Pinned to one spot, she refused to interact with Beef or me, almost as if the game forgot she was there. But Beef still knew. He refused to use the bathroom from the moment she arrived. He howled a picture of a toilet at her over and over, and she responded by staring through him until his bladder detonated where he stood.
Just to fuck with us, she showed she could move the whole time, and turned her back to give Beef privacy while he mopped up his shame. I'll have to watch out for this woman... she's pushing his fragile mind in directions I don't have protocols for. Speaking of, since the government took the child away, I began removing toys from the home while Beef sleeps. I want him to think that maybe the kid was never there to begin with, which seems like an inadequate mind game now that ghosts are forcing him to pee on himself.
Experiment Six: The Cleansing Fire
Our anomaly Linda glitched more or less peacefully through the compound for a day and, despite her only partial existence, she could still smell Subject Beef, and pantomimed disgust whenever he passed near her. Fear of water and a thin layer of smoldering urine are a bad combination of traits to have near a bitch ghost.
Remember, I programmed Beef to be a genius and a computer whiz, so he figured out a way to get rid of her when I couldn't: deliberately starting a house fire. Linda and nearly everything in the facility was destroyed by flame, except for the immaculate toy oven in the kitchen. It's so not an oven that it couldn't even start a fire while an inferno crawled over it. It's so not an oven that its momma has to brown toast with a paint roller! It's so not an oven that it thinks a pilot light lets you read while you fly the plane!
Experiment Seven: Fractures in Timespace
I might have overestimated my ability to control this world. The gateless fence continues to wreck havoc on the lives and intentions of the other artificial intelligences in the game. The neighborhood paper girl appeared by the toilet for only a moment to howl from between worlds and vanish.
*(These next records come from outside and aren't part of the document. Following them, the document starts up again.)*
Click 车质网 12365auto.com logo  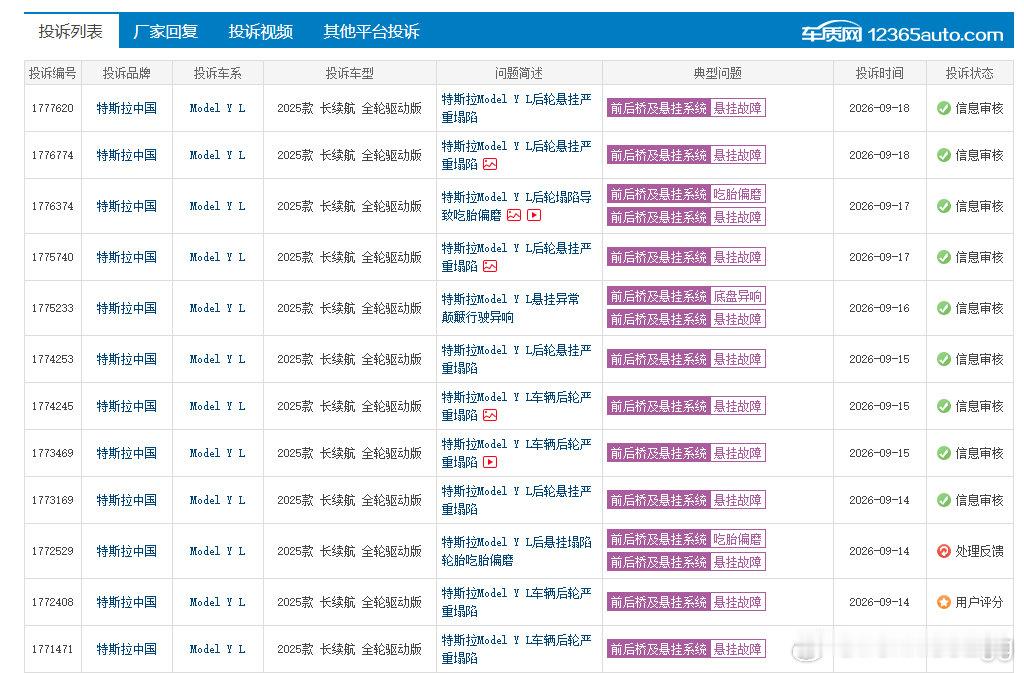(902, 33)

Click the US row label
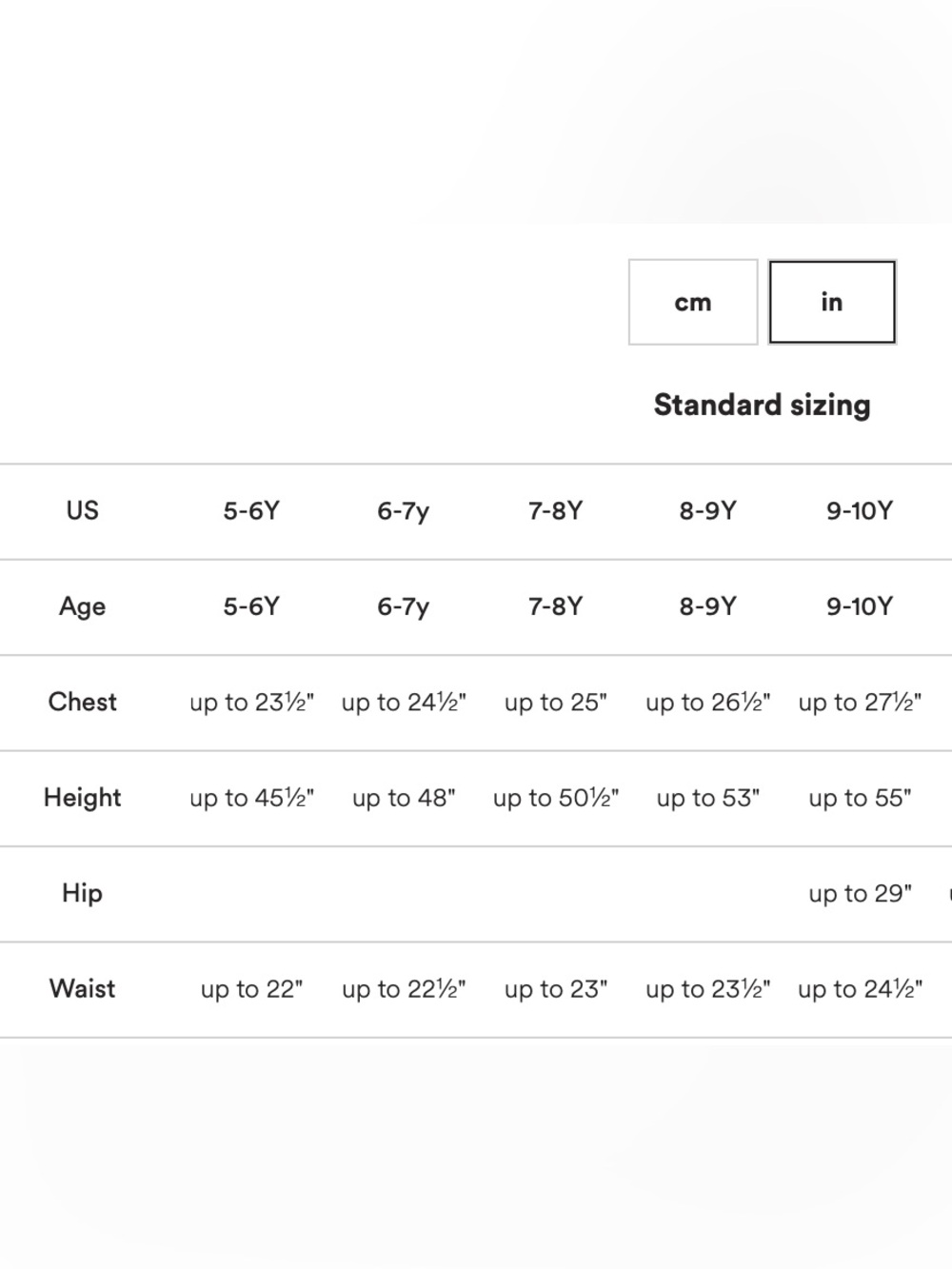pos(82,510)
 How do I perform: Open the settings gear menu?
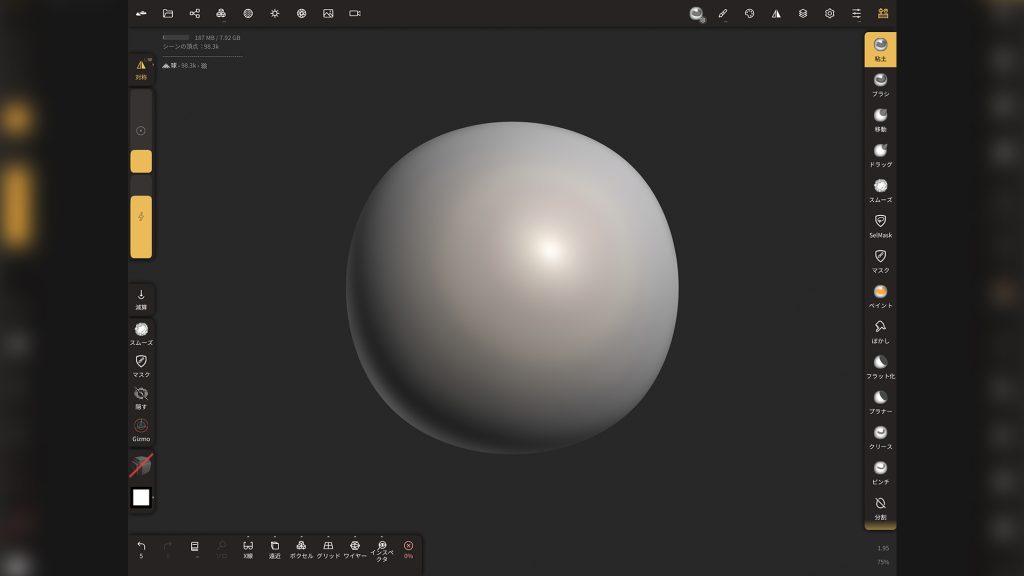829,13
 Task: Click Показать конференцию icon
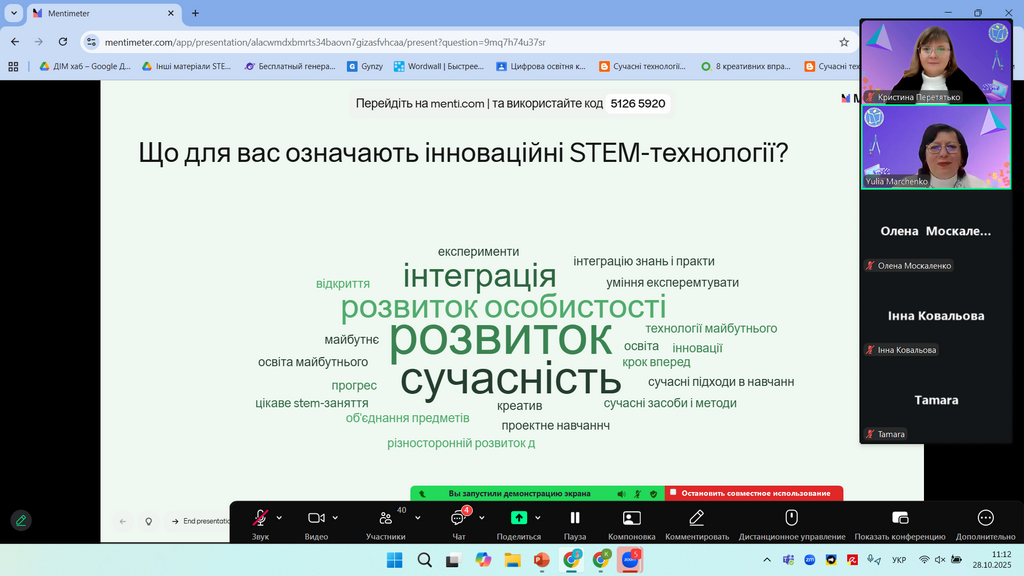(x=900, y=518)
Experiment Eight: Isolation
If I was a scientist in the real world, I wouldn't be allowed to keep filling endangered species with different smokeless propellants until I found the one that ignites from inside a panda. But in the Sims 3
The subject survived over six days, his time, inside the booth with no water, food or sleep. The strange thing is that at the moment of his death, he still had a full Fun Bar, which is technical jargon for a bar that computerized beings use to measure how much fun they're having. What did he enjoy about his slow starvation in a vertical coffin? I'll tell you one thing: If it's not the idea of killing me, then I'm a shitty scientist.
The Grim Reaper descended onto the corpse and made him into a ghost, which did wonders for the 380 pounds of baby fat he was still carrying. The slimmer, undeadier Subject Beef floated through the smoldering ruins of his former prison, and as I turned the game the fuck off, already shouting out the window for a priest to reconsecrate the pox placed upon my computer... I could have sworn for a moment that I saw Linda.
Experiment Ten: Attempting to Recreate the Experiment
When you create a Sim, it records a copy of them. This allowed me to go back to the menu and start the game over with a fresh genetic clone of Subject Beef and Turbo Sexaphonic. With science marching along next to me, I moved them into the burned-out, haunted remains of my old facility to recreate our grand experiment. What happened next is a true story: the clone rummaged through the trash for exactly 25 hours, then ran to the pool to sink and die. It's like the first thing he did after being created was remember what I had done. Going over all this data, I can conclude that science and all the dark-sided Gozar-summoning magic it brings with it can kiss my ass.